Campbell ( will exhibit two photographic installations including his seminal work, Words My Son Has Learned Since 9-11. Created in 2004 and continuing to grow in size and scope, Campbell’s cross cultural project researches how people view themselves in a post 9-11 reality through learned language. Words My Son Has Learned Since 9-11 has been exhibited at the Los Angeles County Museum of Art; Maison Europeenne de la Photographie, Paris; Higher Bridges Art Center, Enniskellen, Northern Ireland; Nam June Paik Art Center, Korea; WYSPA Art Institute, Gdansk, Poland; as well as Las Vegas, Kurdestan, and Croatia.

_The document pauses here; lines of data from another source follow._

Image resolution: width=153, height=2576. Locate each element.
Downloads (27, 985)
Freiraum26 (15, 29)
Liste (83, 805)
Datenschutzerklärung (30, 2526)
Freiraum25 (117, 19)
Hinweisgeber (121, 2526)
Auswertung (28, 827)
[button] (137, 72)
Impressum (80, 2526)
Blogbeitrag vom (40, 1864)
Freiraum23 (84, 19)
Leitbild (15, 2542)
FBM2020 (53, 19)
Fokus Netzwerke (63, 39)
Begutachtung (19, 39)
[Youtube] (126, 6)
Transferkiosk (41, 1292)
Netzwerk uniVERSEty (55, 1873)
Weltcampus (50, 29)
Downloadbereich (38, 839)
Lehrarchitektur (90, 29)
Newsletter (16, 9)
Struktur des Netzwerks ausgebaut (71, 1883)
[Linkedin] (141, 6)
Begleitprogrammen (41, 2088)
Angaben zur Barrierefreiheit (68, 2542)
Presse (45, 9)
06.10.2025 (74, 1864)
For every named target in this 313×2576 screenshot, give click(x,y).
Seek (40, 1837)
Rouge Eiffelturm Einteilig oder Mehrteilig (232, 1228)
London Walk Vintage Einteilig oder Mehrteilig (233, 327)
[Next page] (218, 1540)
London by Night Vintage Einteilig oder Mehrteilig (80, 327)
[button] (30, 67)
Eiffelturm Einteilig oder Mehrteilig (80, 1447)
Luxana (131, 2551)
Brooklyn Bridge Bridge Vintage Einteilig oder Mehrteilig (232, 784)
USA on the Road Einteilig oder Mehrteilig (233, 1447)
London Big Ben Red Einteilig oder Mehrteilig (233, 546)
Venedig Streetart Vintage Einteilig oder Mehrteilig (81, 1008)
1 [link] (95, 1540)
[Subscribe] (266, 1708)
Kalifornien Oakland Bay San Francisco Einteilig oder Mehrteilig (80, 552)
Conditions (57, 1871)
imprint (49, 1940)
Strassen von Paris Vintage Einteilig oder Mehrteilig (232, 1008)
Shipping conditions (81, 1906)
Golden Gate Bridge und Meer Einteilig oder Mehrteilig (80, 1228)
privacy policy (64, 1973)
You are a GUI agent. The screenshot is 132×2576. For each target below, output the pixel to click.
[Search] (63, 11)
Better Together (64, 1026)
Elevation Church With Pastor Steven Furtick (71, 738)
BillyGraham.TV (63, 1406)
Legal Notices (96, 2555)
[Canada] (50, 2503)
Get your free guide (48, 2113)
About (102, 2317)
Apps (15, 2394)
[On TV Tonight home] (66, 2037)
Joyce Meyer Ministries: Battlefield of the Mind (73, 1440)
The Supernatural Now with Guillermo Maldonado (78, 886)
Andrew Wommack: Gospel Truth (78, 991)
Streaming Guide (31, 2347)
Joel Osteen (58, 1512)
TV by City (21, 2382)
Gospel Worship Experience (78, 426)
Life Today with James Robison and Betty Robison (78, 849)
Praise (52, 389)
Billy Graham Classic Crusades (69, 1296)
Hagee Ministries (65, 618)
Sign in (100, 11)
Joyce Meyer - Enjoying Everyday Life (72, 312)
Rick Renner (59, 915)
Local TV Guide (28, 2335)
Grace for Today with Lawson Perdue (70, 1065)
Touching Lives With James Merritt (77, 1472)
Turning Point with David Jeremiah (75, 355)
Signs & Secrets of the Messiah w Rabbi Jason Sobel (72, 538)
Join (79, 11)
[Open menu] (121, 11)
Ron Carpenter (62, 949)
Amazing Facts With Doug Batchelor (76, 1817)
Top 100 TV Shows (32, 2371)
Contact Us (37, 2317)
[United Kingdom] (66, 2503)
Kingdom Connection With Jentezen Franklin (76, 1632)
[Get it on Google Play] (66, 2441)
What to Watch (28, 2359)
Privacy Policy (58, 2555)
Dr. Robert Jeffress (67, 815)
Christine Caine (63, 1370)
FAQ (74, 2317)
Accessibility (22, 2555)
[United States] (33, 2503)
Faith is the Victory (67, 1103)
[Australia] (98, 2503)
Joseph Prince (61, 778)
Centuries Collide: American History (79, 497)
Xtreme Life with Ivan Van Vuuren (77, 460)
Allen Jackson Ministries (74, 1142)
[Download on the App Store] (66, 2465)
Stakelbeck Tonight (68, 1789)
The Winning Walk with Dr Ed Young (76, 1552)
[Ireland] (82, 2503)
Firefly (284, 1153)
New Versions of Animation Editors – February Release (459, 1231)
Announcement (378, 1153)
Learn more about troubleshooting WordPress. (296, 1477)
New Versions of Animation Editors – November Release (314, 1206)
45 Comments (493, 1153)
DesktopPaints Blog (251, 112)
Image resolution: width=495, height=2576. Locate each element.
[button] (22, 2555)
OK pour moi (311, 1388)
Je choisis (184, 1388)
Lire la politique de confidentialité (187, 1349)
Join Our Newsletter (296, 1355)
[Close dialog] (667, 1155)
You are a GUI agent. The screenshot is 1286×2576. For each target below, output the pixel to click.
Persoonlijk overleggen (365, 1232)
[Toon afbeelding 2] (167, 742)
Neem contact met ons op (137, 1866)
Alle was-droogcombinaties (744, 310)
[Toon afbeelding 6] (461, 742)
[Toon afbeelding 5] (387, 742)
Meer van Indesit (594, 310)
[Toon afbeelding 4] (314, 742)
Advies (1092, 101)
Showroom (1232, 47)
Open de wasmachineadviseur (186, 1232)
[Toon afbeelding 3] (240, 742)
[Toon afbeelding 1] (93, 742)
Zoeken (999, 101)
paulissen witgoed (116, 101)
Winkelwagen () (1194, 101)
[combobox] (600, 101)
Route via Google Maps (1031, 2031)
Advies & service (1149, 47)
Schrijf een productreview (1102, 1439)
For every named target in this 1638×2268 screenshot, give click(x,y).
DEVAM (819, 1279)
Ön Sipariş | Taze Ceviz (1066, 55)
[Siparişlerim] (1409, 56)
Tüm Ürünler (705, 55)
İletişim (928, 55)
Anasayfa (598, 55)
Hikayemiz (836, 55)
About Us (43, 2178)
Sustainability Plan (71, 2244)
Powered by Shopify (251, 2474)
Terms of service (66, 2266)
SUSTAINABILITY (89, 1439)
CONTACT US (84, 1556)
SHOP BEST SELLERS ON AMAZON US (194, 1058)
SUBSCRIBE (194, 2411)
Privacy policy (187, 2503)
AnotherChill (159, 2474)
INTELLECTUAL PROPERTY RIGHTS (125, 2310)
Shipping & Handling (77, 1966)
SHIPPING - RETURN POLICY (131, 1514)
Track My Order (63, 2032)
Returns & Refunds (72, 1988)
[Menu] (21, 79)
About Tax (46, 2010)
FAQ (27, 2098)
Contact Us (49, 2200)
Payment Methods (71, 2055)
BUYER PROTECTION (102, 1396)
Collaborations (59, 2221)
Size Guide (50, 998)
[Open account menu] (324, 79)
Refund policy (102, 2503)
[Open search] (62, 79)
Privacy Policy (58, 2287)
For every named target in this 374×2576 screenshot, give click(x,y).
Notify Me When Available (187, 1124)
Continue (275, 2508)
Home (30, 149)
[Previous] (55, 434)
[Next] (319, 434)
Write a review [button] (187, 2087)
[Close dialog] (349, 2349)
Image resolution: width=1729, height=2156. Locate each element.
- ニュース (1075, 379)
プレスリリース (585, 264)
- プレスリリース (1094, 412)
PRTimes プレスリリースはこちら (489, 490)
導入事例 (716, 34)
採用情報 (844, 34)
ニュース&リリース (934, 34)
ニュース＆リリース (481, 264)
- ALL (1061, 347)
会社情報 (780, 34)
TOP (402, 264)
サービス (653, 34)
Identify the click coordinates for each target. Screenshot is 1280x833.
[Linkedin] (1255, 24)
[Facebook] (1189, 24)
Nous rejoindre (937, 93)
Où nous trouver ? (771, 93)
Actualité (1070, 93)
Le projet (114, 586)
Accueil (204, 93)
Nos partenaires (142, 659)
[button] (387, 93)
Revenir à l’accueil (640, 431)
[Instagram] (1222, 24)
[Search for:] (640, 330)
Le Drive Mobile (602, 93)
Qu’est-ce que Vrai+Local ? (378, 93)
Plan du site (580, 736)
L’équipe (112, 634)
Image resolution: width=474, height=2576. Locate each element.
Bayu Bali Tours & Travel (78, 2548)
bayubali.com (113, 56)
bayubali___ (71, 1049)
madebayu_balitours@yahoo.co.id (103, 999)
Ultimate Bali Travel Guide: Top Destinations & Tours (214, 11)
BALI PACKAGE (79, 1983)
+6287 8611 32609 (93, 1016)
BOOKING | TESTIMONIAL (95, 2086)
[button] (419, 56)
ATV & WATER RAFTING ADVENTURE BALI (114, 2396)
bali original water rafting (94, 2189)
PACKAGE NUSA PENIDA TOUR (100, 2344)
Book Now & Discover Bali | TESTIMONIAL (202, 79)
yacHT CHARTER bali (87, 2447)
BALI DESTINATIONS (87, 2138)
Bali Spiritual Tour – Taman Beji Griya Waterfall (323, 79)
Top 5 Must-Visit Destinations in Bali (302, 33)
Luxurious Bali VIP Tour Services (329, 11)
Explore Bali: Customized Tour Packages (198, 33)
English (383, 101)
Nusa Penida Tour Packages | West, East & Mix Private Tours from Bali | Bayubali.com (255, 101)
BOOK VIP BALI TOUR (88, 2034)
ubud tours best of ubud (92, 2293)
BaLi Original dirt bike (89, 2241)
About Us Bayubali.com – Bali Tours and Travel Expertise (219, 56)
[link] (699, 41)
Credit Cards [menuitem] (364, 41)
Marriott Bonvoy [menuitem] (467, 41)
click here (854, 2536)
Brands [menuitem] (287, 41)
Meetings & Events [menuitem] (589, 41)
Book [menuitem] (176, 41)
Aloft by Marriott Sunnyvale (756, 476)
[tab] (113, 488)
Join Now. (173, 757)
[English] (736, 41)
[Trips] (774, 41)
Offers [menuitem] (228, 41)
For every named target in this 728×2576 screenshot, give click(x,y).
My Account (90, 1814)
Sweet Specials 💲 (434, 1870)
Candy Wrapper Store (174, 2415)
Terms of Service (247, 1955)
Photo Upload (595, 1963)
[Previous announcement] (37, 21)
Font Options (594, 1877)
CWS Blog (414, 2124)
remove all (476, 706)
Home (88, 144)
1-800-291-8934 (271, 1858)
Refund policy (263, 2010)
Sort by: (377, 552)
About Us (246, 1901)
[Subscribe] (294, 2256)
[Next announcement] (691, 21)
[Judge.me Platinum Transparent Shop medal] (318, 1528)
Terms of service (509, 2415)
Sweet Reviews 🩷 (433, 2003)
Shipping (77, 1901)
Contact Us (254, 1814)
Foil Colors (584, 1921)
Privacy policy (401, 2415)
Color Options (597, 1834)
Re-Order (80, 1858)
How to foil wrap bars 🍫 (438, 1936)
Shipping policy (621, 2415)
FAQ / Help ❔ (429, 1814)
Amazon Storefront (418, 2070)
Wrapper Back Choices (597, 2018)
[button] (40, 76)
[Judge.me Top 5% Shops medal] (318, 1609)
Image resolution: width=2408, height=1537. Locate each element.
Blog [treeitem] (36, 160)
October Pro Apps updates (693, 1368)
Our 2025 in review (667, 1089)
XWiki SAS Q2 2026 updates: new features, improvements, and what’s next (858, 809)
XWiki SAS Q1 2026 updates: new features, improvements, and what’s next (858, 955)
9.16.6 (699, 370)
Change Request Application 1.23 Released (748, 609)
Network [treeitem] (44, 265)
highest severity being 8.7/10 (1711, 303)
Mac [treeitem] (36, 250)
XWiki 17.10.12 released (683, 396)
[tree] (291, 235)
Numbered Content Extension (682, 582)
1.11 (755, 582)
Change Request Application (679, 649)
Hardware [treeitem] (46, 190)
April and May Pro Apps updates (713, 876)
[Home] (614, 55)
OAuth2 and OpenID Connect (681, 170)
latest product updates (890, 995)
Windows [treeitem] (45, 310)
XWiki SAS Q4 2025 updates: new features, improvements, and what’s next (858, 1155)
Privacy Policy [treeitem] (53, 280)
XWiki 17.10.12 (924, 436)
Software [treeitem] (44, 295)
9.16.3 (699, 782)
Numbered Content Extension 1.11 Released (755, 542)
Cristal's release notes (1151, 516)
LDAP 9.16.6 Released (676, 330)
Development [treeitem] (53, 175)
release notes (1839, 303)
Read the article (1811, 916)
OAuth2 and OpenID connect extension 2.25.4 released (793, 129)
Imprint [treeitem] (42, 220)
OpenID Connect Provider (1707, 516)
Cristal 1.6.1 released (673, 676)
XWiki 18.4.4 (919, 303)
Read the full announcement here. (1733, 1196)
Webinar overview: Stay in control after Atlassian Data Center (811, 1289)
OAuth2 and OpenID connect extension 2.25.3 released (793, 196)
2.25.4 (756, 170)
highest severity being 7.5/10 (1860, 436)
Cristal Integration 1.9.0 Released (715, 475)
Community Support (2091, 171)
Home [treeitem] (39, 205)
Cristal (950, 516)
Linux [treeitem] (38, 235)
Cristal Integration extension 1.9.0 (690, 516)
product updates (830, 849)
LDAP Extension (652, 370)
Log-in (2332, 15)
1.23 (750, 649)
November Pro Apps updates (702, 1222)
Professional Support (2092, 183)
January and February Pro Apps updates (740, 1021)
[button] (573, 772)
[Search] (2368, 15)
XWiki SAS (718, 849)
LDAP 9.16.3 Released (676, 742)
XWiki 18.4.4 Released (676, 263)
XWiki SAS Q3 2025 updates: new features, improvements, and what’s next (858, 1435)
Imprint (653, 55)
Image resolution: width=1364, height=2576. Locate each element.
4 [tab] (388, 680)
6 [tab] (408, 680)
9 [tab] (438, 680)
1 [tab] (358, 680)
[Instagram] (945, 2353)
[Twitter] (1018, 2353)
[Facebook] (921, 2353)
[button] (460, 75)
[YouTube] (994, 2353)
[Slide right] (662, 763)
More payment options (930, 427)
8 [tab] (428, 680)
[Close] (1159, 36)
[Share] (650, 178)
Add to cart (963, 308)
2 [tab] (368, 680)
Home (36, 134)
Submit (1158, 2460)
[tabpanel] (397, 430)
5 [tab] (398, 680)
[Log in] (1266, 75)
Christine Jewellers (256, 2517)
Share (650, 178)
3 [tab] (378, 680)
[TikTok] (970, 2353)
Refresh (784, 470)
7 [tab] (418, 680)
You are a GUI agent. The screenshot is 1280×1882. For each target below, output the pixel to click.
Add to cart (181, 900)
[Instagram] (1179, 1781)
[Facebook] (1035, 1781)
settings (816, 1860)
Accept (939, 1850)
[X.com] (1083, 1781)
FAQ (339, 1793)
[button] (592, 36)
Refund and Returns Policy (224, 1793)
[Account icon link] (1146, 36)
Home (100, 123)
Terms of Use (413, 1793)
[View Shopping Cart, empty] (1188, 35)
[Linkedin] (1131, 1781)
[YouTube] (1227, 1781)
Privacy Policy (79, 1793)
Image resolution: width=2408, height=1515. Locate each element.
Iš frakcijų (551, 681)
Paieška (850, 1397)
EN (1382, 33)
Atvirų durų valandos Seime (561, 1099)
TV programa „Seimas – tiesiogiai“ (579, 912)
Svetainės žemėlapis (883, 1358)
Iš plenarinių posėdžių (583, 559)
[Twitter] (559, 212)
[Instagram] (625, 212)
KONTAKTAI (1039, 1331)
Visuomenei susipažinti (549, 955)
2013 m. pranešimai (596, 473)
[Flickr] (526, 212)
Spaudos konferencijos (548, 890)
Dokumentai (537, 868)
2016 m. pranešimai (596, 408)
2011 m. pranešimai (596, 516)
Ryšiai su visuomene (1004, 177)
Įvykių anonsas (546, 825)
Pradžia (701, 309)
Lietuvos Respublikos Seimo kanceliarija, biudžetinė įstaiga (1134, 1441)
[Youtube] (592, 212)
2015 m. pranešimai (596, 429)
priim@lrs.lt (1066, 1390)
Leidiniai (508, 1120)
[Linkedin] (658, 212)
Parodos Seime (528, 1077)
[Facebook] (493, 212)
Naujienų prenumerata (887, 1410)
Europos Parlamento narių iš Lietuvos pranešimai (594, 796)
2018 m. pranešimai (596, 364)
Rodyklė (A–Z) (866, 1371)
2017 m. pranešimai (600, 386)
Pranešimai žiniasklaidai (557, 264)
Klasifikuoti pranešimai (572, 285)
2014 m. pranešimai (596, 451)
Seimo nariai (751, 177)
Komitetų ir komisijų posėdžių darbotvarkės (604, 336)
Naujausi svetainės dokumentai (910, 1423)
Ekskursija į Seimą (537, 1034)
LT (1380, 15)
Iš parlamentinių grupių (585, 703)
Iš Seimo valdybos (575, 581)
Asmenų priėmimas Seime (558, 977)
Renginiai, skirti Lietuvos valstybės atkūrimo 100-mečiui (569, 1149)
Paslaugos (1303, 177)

His other new work are large photographs entitled After Abu Ghraib, which re-contextualize the notorious photos of U.S. soldiers torturing Iraqi citizens at Abu Ghraib prison. Says Campbell says of the exhibition, “I am aware of the incendiary nature of these images, especially showing them in a Muslim country whose government is at odds with my own. My overall commitment is to non-violent activism wherever I may be, and as such I will always provoke public dialogue through my art in support of basic human rights. The U.S. still has not settled its moral debt around Abu Ghraib. My feeling is that in Iran where the government is torturing and imprisoning people for protesting a rigged election, the metaphor of Abu Ghraib allows Iranians to turn a spotlight on the illegal behavior of their own government. Political tensions daily escalate between the United States and Iran, and miscommunication may be at an all time high. Both my work and Amitis’ advocates that artists and citizens in both the U.S. and Iran stand against violence and torture. We are building bridges between our communities, not tearing them down.”

Artist Amitis Motevalli, ( an Iranian American whose father’s family has for hundreds of years been the caretakers of a shrine of the Imamzadeh Yahya in Iran, will show installation works contrasting the confluence of ritual, racism, and aspects of feminism within Iran and the United States. Motevalli’s new offerings include “Here/There, Then/Now“, a series of 7 hand embroidered large cloth flags. These flags are inspired by the traditional flags used in Shia rituals dating back to the Islamic battle of Karbala. In ritualistic use, the flags have excerpts from the Holy Quran and images from struggle of Karbala. In the Aaran Gallery exhibition the flags will use imagery from the civil rights movement in the US. A speech by Fannie Lou Hamer, delivered at the Democratic National Convention in 1964 is translated and transcribed onto the wall of the gallery in gold ink. The speech is a simple, but eloquent account of Ms. Hamer’s violent experience when attempting to register to vote.

Motevalli’s second work, “Fascia“, is made of white and mirror sequined spandex bikini bottoms stretched across the roof of a small gallery to create a dome shape. The stretched out spandex alters the architecture of the room and creates a sense of physical presences without actual the presence of any figures.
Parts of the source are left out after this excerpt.